Focus of Marketing Analytics Process

To fully grasp the marketing analytics process, managers can take unique tasks for practical illustration of big data and AI driven marketing analytics. 

  • Focus on the big data environment of marketing analytics.  Managers need to learn the various sources of big data for marketing decision and what types of structured and unstructured data marketing professionals need to understand. 
  • Focus on working knowledge of various analytical tools and techniques in the analytic toolbox.  These analytic tools can be used by marketing professionals to generate user-driven marketing analytics.  The same tools can be utilized by AI algorithms and AI service firms to provide AI driven marketing analytics to marketing managers.  Managers need to understand and evaluate analytic models and analytic contexts for practical understanding of those tools and techniques application. 
  • Practical marketing decision application focus.  By linking the analytics solution to analytic tasks and analytic questions, marketing professionals can learn practical steps to follow in identifying big data sources, creating input data, generating appropriate analytics output, interpreting analytic solutions, and generating marketing insights for marketing decision making.  In addition, they need to learn how AI driven analytics can be applied and utilized to improve marketing productivity and performance with AI use. 

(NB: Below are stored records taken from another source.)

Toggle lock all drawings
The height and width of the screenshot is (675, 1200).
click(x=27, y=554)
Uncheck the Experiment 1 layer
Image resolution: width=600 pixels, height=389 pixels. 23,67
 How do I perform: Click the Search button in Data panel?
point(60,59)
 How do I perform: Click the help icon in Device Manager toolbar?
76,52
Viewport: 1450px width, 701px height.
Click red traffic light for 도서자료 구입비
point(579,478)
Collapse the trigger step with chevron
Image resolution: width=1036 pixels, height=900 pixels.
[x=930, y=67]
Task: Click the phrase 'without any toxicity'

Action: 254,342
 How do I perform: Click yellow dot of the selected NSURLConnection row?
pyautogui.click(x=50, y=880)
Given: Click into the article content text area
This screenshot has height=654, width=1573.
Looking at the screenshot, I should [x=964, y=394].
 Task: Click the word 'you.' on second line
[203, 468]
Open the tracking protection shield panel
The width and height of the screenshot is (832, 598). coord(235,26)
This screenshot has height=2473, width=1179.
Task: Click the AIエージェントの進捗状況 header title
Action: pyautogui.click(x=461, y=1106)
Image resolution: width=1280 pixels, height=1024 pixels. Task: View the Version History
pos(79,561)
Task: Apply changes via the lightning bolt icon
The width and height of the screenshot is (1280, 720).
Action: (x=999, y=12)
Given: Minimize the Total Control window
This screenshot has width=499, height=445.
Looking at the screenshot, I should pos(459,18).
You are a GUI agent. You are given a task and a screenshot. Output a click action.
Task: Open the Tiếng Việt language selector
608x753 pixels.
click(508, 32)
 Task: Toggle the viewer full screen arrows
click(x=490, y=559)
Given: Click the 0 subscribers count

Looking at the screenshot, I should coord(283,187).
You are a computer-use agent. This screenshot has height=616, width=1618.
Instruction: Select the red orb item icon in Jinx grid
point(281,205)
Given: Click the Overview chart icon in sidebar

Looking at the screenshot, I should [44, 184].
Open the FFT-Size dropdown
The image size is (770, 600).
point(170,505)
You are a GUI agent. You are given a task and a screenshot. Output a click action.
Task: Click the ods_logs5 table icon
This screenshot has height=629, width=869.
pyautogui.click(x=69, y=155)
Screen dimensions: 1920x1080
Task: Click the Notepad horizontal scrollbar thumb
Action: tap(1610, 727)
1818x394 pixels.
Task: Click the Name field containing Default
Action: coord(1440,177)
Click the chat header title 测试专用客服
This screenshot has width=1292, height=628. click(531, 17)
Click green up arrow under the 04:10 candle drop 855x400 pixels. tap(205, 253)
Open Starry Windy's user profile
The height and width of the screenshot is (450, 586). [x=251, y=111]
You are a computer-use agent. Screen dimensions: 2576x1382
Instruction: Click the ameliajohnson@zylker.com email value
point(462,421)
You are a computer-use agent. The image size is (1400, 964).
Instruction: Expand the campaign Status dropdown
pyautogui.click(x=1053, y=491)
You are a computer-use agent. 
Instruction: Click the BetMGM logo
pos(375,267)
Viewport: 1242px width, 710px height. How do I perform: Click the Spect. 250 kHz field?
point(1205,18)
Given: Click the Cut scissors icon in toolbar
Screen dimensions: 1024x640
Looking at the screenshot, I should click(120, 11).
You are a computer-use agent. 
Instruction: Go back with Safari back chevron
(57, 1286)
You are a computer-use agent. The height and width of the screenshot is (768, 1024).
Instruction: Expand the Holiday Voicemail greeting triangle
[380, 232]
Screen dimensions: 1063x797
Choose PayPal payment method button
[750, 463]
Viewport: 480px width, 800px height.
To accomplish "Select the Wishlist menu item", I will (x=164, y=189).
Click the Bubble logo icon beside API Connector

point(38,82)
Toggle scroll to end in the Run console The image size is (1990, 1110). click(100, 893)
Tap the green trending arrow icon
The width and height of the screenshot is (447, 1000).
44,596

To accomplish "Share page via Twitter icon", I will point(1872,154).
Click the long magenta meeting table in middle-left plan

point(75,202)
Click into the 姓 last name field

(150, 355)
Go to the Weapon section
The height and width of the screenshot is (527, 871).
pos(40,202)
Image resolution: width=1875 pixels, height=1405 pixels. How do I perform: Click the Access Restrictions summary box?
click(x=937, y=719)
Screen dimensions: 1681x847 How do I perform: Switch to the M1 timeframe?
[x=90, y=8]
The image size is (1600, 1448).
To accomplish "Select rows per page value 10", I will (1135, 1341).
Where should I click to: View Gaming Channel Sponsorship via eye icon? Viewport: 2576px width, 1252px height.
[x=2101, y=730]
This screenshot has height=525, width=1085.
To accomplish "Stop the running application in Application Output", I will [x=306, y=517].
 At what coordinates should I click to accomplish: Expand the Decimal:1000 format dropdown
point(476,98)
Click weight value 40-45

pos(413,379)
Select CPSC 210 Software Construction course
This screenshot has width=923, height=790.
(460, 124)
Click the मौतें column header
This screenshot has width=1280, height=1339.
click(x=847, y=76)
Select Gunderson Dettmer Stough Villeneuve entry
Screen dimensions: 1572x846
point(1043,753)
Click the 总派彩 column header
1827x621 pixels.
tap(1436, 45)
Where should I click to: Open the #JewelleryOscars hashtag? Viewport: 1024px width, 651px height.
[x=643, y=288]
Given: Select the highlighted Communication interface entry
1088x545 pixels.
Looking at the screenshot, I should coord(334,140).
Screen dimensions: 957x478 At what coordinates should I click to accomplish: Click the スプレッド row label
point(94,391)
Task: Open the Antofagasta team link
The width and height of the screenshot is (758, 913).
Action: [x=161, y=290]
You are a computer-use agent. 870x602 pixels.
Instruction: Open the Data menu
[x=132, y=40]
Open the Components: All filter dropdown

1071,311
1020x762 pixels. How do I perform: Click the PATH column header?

Analytics Driven Marketing Decision Perspective

Managers must maintain practical and application perspective.  Full understanding of the analytic tools and the models can ensure managers a position of being able to apply the tools and techniques to gain insights regardless of the specific software used by the firm.  Managers can utilize various statistical techniques, several programming languages, and databases.  The needed perspective is not running specific or available techniques or using certain specific software.  The new perspective is using the most appropriate tools such that the marketing professionals generate actionable insights for the firm.  For this purpose, marketing managers must have meaningful understanding of the fundamental concepts, analytic tools and techniques for marketing analytics, and how to generate, interpret, and apply marketing analytics to marketing decisions.  They also need to understand how AI powered analytics and machine learning algorithms can improve, extend, and enhance marketing actions.  The ultimate test is whether marketing managers can gain and apply valuable insights from marketing analytics solutions and make analytics-based marketing decisions Managers need full understanding of how big data and AI driven marketing analytics can be generated and applied to making market exploration, segmentation, and targeting, and forecasting decisions.  In addition, they must have working knowledge of how big data and AI driven marketing analytics can be generated and applied to tactical marketing decisions such as customer relationship management, product development, promotion optimization, customer post-purchase behavior management, and digital marketing decisions.